- Paralympic Archery
- Venue: Olympic Green Archery Field
- Competitors: 8 from 5 nations

Medalists
- 1st place, gold medalist(s):  / Danielle Brown / Great Britain
- 2nd place, silver medalist(s):  / Chieko Kamiya / Japan
- 3rd place, bronze medalist(s):  / Melanie Clarke / Great Britain

= Archery at the 2008 Summer Paralympics – Women's individual compound =

The Women's individual compound open was one of the events held in archery at the 2008 Summer Paralympics in Beijing.

The competition began with a ranking round, to determine the pairings in the next stage. Britain's Danielle Brown ranked first, setting a world record with 676 points, and was consequently paired against China's Wang Li, who ranked lowest with 551 points. Sweden's Zandra Reppe, second with 658 points was paired against Japan's Chieko Kamiya, seventh with 627 points. Turkey's Gülbin Su (650) was paired against Sweden's Ann-Christin Nilsson (641), while Britain's Melanie Clarke (647) and Pippa Britton (643) were paired against each other.

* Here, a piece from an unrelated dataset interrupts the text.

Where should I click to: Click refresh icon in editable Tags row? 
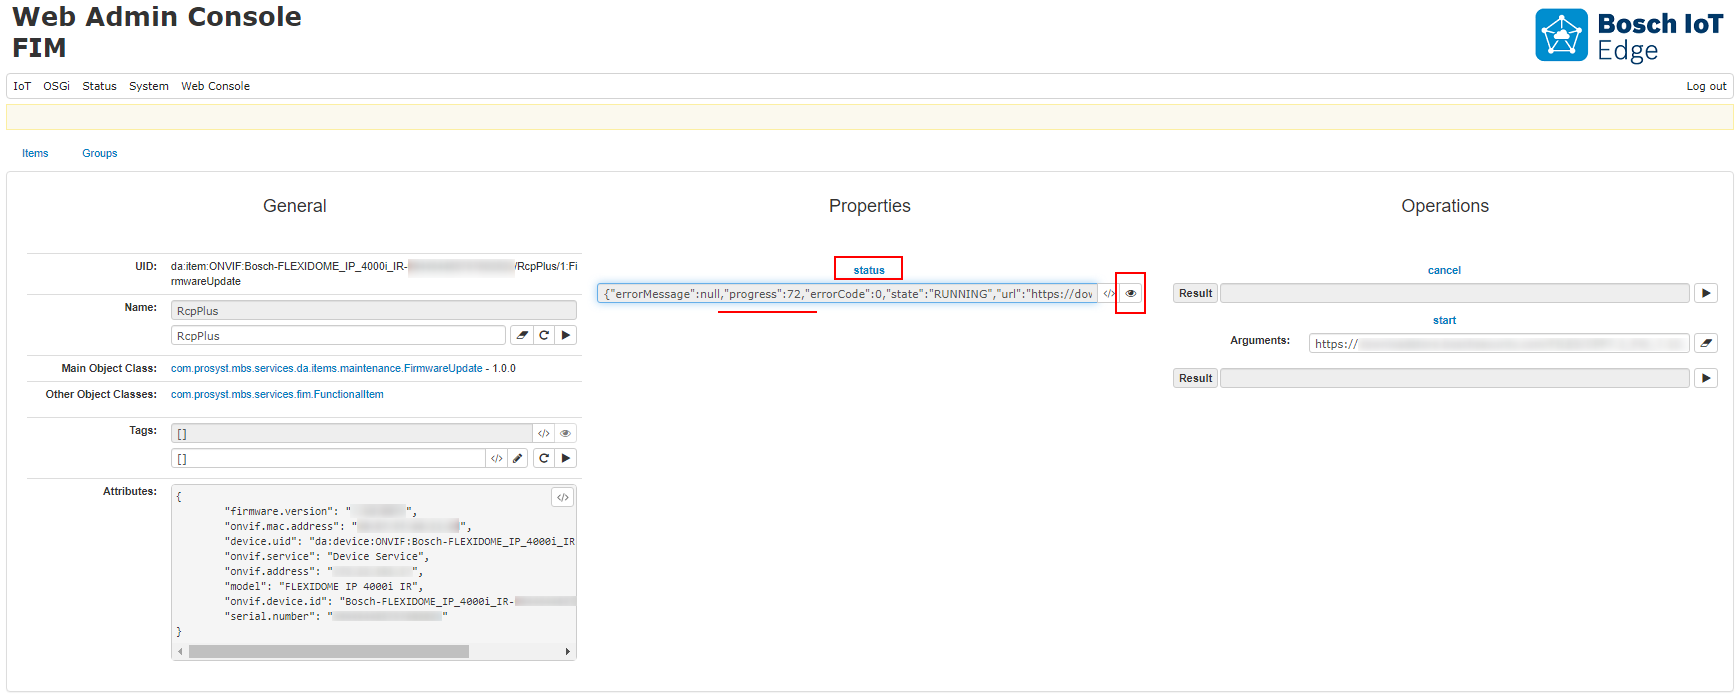click(x=544, y=459)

In the quarter-finals, the highest ranked archer defeated her opponent in three of the pairs. Brown defeated Wang 107:81; Clarke beat Britton 110:106; and Su beat Nilsson 112:102. But Kamiya narrowly defeated Reppe 107:106 to advance to the semi-finals.

In the semis, Clarke again found herself against a fellow Briton, Brown, who set a Paralympic record by defeating her 113:107. In the other semi-final, Kamiya again advanced by a very narrow margin, beating Su 106:104. Clarke then won the bronze medal match by beating Su 113:109.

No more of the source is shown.